** start of DATA SHOWN **

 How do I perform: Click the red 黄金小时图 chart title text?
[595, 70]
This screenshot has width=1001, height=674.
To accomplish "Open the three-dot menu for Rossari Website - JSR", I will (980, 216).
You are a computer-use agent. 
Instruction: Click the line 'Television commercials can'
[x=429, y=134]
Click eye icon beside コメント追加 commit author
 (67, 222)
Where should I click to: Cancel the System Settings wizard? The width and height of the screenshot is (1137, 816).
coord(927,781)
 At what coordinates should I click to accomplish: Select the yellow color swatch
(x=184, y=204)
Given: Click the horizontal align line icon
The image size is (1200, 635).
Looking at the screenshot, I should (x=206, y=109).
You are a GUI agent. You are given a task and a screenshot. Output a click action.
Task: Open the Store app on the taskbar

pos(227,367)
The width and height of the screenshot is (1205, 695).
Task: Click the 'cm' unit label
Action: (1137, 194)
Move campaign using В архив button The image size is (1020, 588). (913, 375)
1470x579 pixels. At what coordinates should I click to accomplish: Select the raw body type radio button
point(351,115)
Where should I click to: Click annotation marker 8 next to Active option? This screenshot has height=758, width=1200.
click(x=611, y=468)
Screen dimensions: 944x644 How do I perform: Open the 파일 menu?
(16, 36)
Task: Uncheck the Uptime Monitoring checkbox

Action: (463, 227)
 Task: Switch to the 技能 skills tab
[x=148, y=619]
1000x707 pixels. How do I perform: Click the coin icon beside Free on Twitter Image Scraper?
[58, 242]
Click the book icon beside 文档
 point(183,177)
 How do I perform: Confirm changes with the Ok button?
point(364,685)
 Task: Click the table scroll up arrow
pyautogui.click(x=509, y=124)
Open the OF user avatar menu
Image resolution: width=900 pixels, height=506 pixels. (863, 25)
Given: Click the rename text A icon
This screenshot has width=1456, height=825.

** end of DATA SHOWN **

**WORK INSTRUCTIONS**
Rewrite the records above so that every "How do I perform" becomes "How can I carry out", with all other text left unchanged.

**TASK OUTPUT**
 How can I carry out: Click the red 黄金小时图 chart title text?
[595, 70]
This screenshot has width=1001, height=674.
To accomplish "Open the three-dot menu for Rossari Website - JSR", I will (980, 216).
You are a computer-use agent. 
Instruction: Click the line 'Television commercials can'
[x=429, y=134]
Click eye icon beside コメント追加 commit author
 (67, 222)
Where should I click to: Cancel the System Settings wizard? The width and height of the screenshot is (1137, 816).
coord(927,781)
 At what coordinates should I click to accomplish: Select the yellow color swatch
(x=184, y=204)
Given: Click the horizontal align line icon
The image size is (1200, 635).
Looking at the screenshot, I should (x=206, y=109).
You are a GUI agent. You are given a task and a screenshot. Output a click action.
Task: Open the Store app on the taskbar

pos(227,367)
The width and height of the screenshot is (1205, 695).
Task: Click the 'cm' unit label
Action: (1137, 194)
Move campaign using В архив button The image size is (1020, 588). (913, 375)
1470x579 pixels. At what coordinates should I click to accomplish: Select the raw body type radio button
point(351,115)
Where should I click to: Click annotation marker 8 next to Active option? This screenshot has height=758, width=1200.
click(x=611, y=468)
Screen dimensions: 944x644 How can I carry out: Open the 파일 menu?
(16, 36)
Task: Uncheck the Uptime Monitoring checkbox

Action: (463, 227)
 Task: Switch to the 技能 skills tab
[x=148, y=619]
1000x707 pixels. How can I carry out: Click the coin icon beside Free on Twitter Image Scraper?
[58, 242]
Click the book icon beside 文档
 point(183,177)
 How can I carry out: Confirm changes with the Ok button?
point(364,685)
 Task: Click the table scroll up arrow
pyautogui.click(x=509, y=124)
Open the OF user avatar menu
Image resolution: width=900 pixels, height=506 pixels. (863, 25)
Given: Click the rename text A icon
This screenshot has width=1456, height=825.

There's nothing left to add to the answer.